Her Campus Logo Her Campus Logo
freestocks r oV6smBBYk unsplash?width=719&height=464&fit=crop&auto=webp
freestocks r oV6smBBYk unsplash?width=398&height=256&fit=crop&auto=webp
/ Unsplash

Life, Love & College: Relationship Communication 101

This article is written by a student writer from the Her Campus at Valdosta chapter.

Relationship advice can sometimes be repetitive and mediocre. Since all relationships are unique in their own way it’s a different story for every couple. There may not be a solid and definite “right” way to resolve issues, but there are healthy and effective ways.
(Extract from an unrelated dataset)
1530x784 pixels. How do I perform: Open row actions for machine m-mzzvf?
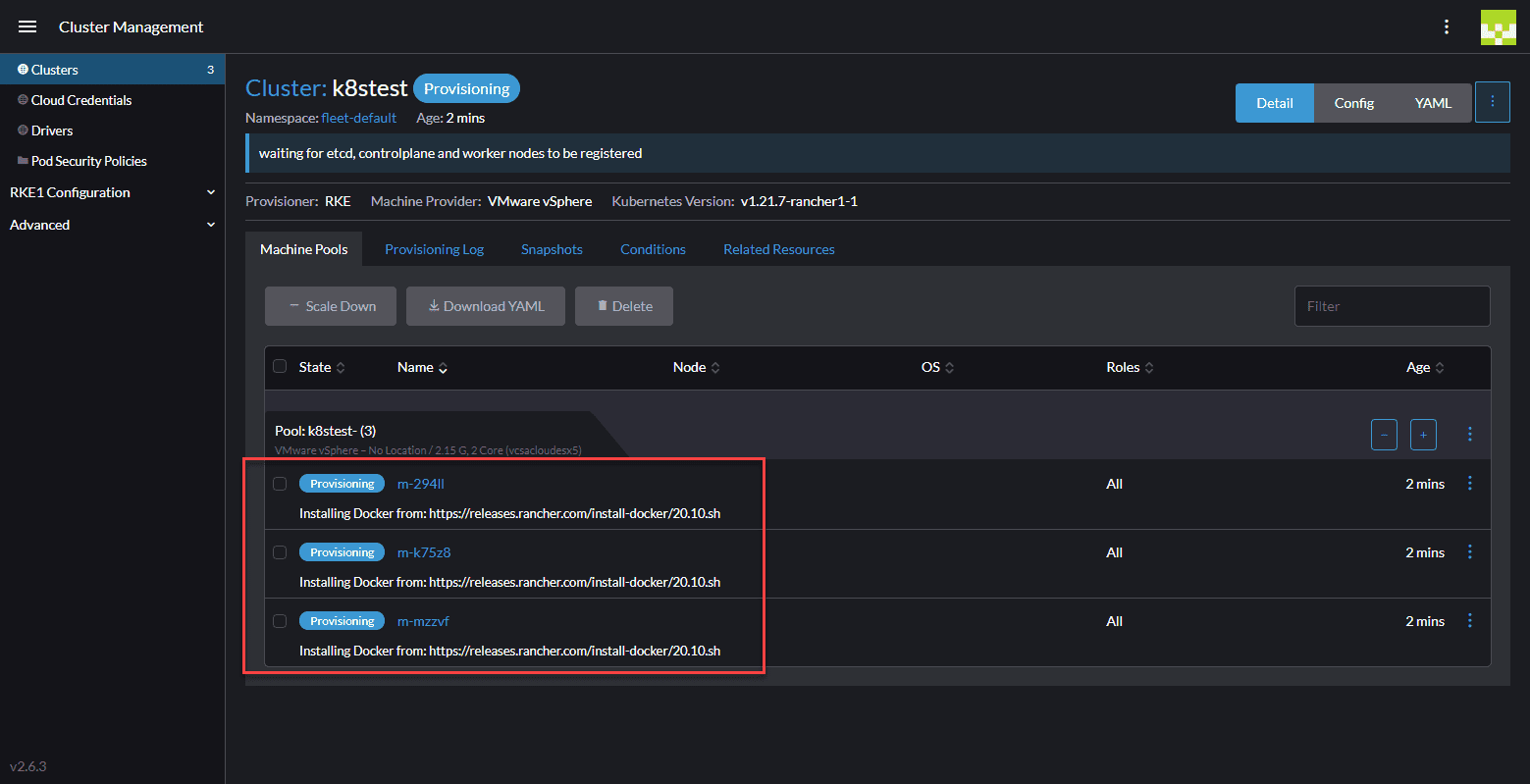pos(1469,620)
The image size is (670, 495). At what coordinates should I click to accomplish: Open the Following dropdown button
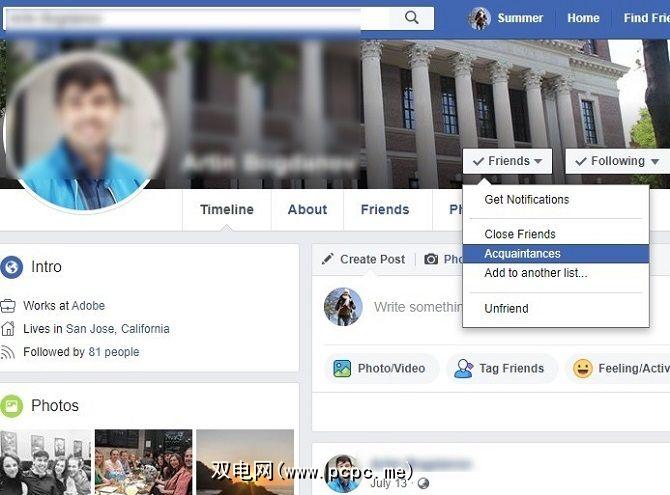(617, 161)
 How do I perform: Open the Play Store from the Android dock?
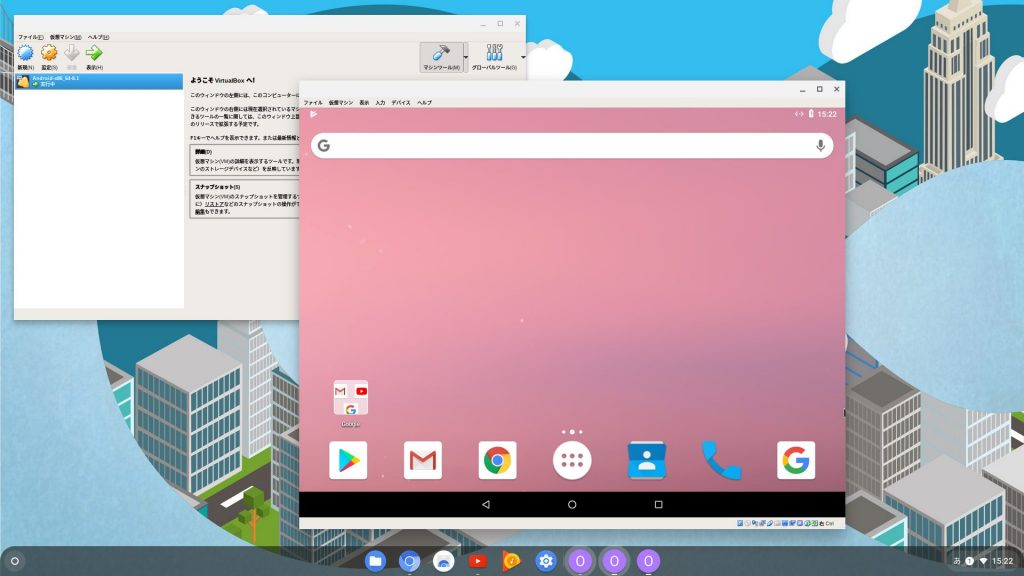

I pride myself on the great communication skills my boyfriend and I have. By being honest and keeping it real, you put your happiness first and know what you want out of the relationship. So I’ve gathered 4 steps to having a successful discussion with your significant other. It’s so simple; just make it work for you. 

 

1. Listen, Listen, Listen

I know what you’re thinking: of course you have to listen. But I mean really listening, meaning, opening your mind. I tell my boyfriend, “Don’t think about what you’re going to say next, just listen.” As humans we feel, which means perception is reality. Hear his side completely out and accept his outlook, even if it makes you mad. Ask that he does the same for you; relationships are all about give and take. 

 

2. Be Genuine About How You Feel 

When you’re talking to your partner, mean what you say and explain how you feel. Give examples if you have to, but be respectful. By all means voice your opinion, but remember that this is all out of love and your best interest. It goes without saying to always be completely honest. At the same rate, know when to admit you’re wrong because let’s be honest ladies, a lot of times we’re wrong! We hate to admit it and won’t let him have it but as strong as we are, we make mistakes to. That being said, truly make it a discussion and not a battle. 

 

3. Compromise

Simply put, a relationship is all about compromise. You nor your partner are the perfect person, or the same person, so you have to be willing to meet halfway. Try not to leave a discussion with unanswered questions and come to a resolution to prevent the issue from arising again. You ideally want to grow and take something from your discussion. That doesn’t mean you have to change or compromise who you are, but rather be willing to learn. It may mean you working on some personal issues or agreeing to disagree in some cases. Just be sure that the two of you are on the same page in the end. Maybe ask him to repeat in his own words what you’re trying to say. Negotiate and be adults about it! 

 

4. Stay Positive

You should feel confident at the end of any discussion; confident in your relationship and in your partner that everything will be okay. There should be no harsh feelings. Get everything out in the open, then start anew from there. Stay positive! Do not expect the relationship to fail or him to mess up unless you enjoy worrying. Trust your relationship and know that no matter what, you’ve given it your all. Encourage and reward your partner; be happy and have fun! After all, this is supposed to be your best friend. So don’t get caught up in the rules for being the perfect girlfriend or how your relationship should run according to Twitter. Be yourself and live in the moment and you both will be fine! Best of luck! hcxo

An interior design major at VSU, & a creative genius.
Her Campus at Valdosta State.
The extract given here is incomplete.